Stored data:
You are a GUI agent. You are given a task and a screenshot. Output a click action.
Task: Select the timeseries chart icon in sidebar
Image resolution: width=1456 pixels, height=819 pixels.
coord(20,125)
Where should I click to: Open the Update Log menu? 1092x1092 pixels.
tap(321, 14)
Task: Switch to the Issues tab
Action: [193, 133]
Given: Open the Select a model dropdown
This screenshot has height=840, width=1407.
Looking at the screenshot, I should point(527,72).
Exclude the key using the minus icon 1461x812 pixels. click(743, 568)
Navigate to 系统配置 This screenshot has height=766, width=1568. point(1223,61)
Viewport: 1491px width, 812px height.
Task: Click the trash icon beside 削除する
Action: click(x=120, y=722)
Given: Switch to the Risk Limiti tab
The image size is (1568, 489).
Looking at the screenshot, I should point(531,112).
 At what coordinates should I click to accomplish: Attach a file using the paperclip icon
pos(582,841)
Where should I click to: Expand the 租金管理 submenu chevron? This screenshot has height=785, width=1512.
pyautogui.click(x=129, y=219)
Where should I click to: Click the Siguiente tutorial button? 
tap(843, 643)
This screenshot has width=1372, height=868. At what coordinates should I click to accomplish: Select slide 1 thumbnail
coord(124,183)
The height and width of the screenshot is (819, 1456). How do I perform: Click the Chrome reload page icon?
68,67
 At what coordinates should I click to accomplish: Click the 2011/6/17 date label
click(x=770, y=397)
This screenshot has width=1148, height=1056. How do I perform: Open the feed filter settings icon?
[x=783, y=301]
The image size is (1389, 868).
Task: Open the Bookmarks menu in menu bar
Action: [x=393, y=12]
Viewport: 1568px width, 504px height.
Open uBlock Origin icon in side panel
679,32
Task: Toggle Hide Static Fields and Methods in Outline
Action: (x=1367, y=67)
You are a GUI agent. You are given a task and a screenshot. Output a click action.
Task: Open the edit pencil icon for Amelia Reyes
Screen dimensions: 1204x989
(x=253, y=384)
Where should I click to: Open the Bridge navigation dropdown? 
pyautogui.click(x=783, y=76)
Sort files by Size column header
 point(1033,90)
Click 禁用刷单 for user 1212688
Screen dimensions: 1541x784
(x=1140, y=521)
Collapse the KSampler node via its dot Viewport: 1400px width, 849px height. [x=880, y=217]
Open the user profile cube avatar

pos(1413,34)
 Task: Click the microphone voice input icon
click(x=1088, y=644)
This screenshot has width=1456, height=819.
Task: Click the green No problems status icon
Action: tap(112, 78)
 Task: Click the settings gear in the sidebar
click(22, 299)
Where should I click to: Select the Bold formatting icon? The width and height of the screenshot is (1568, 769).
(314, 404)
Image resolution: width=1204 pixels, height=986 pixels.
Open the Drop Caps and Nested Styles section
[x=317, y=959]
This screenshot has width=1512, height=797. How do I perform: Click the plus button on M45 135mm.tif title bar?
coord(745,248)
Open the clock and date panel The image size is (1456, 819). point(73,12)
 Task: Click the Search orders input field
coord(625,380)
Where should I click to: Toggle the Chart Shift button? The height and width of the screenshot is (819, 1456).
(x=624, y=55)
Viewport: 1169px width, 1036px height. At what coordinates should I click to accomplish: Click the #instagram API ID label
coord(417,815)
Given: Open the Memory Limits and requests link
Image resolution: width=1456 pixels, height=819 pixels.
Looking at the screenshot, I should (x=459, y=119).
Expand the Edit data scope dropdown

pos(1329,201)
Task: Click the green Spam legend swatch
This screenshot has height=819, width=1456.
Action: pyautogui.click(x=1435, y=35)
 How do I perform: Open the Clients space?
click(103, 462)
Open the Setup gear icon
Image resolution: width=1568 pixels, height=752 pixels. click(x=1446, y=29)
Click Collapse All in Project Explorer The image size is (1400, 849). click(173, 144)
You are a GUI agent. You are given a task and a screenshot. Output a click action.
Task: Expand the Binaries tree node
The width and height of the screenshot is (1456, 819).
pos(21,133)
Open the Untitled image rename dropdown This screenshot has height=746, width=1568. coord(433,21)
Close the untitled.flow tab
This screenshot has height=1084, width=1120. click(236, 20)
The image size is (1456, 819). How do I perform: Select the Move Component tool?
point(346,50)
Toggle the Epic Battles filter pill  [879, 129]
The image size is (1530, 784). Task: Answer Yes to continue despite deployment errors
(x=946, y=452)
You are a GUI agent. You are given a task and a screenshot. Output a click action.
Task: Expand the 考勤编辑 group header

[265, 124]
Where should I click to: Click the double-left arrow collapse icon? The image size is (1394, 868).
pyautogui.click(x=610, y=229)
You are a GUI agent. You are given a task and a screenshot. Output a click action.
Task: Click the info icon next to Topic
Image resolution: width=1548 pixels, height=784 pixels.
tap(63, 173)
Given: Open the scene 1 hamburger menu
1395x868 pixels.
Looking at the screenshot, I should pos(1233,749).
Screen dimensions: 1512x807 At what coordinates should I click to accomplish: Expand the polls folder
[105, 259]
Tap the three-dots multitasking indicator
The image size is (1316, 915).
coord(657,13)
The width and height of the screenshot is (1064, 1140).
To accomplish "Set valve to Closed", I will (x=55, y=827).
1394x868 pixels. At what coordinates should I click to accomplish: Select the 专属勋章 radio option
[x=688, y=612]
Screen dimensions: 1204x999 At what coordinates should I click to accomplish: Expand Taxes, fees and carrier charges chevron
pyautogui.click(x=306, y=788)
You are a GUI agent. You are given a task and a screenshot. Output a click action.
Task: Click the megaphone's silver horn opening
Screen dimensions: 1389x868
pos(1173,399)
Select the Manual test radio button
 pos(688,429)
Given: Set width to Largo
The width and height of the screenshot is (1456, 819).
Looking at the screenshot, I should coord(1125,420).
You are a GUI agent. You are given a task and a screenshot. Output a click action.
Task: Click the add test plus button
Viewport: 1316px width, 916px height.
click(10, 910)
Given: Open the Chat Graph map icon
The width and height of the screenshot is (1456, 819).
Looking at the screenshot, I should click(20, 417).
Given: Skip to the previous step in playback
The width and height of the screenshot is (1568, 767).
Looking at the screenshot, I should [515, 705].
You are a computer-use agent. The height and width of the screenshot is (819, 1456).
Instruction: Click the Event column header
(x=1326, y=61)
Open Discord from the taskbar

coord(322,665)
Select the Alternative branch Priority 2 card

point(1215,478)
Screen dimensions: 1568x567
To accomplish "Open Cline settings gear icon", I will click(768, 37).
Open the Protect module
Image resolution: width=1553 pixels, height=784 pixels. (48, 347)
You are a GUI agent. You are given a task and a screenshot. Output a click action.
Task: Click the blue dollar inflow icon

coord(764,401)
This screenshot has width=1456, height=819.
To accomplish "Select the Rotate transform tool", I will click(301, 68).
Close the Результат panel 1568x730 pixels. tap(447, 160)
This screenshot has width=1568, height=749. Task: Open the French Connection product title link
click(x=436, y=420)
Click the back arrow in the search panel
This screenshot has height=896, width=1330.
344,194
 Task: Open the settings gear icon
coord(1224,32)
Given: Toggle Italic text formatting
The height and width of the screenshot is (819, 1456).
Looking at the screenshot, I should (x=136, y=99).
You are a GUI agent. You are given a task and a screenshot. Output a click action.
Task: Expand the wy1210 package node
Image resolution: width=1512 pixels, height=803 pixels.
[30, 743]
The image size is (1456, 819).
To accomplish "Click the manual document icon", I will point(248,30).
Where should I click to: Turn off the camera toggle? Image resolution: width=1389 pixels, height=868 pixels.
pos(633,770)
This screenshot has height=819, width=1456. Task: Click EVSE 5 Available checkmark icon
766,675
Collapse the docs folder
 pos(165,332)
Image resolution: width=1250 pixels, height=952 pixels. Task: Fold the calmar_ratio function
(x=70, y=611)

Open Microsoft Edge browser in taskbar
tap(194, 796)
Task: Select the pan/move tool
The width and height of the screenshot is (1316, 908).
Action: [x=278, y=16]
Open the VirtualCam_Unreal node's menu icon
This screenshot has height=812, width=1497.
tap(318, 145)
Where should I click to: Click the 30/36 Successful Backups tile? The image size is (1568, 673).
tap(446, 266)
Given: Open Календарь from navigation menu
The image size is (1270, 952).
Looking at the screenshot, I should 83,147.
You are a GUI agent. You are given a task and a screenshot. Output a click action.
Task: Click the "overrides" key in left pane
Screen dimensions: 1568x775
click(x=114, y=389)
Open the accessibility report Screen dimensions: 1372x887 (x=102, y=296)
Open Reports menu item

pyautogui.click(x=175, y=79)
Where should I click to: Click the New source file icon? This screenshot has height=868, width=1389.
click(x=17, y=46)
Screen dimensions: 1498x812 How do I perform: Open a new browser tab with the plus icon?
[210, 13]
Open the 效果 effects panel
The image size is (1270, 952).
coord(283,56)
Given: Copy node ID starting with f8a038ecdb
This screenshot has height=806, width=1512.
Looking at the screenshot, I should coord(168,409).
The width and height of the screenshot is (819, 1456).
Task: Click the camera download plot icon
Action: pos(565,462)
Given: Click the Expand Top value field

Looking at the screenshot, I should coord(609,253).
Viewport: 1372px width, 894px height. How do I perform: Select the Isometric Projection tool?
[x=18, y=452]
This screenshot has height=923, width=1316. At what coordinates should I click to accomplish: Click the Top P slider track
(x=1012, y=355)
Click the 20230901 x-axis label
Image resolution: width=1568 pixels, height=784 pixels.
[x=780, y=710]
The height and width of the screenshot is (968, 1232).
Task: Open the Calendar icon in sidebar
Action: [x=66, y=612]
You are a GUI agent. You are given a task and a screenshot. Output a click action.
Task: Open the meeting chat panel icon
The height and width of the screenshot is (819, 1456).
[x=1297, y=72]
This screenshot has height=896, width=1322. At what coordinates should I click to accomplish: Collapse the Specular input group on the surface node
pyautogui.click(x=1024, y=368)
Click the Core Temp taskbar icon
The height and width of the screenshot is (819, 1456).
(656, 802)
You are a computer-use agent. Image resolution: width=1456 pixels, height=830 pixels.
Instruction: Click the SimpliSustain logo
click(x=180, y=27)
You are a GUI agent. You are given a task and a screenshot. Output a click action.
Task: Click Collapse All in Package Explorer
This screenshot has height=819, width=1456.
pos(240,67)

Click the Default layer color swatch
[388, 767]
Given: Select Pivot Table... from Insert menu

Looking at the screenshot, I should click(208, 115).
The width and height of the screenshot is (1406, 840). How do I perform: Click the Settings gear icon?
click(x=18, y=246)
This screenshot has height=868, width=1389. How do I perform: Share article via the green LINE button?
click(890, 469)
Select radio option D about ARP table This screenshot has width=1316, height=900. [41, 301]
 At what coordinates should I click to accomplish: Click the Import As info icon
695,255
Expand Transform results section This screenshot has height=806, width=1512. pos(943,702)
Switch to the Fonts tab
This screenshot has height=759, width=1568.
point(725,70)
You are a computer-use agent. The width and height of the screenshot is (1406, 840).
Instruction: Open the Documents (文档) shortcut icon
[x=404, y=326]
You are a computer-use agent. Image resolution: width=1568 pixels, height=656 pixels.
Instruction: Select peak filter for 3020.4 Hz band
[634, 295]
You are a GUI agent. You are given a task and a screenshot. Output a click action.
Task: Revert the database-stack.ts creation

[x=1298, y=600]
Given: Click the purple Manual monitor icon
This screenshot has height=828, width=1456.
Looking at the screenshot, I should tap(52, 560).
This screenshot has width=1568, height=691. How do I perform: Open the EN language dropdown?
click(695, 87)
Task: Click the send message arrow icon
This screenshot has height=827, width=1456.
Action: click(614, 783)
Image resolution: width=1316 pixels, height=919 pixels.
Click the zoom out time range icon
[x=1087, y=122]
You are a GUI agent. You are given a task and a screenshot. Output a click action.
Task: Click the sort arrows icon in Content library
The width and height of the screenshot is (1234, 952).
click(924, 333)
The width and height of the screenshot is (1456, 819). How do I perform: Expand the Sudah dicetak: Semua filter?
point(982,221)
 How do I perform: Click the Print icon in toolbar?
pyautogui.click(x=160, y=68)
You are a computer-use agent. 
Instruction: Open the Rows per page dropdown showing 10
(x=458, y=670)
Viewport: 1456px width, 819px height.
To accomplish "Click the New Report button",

[YOUR OBJECTIVE] All lines above from the one containing "The width and height of the screenshot is (1568, 767)." to the one containing "Screen dimensions: 1568x567" must be repeated exactly, both lines included, and no others.

[RESPONSE BELOW]
The width and height of the screenshot is (1568, 767).
Looking at the screenshot, I should [515, 705].
You are a computer-use agent. The height and width of the screenshot is (819, 1456).
Instruction: Click the Event column header
(x=1326, y=61)
Open Discord from the taskbar

coord(322,665)
Select the Alternative branch Priority 2 card

point(1215,478)
Screen dimensions: 1568x567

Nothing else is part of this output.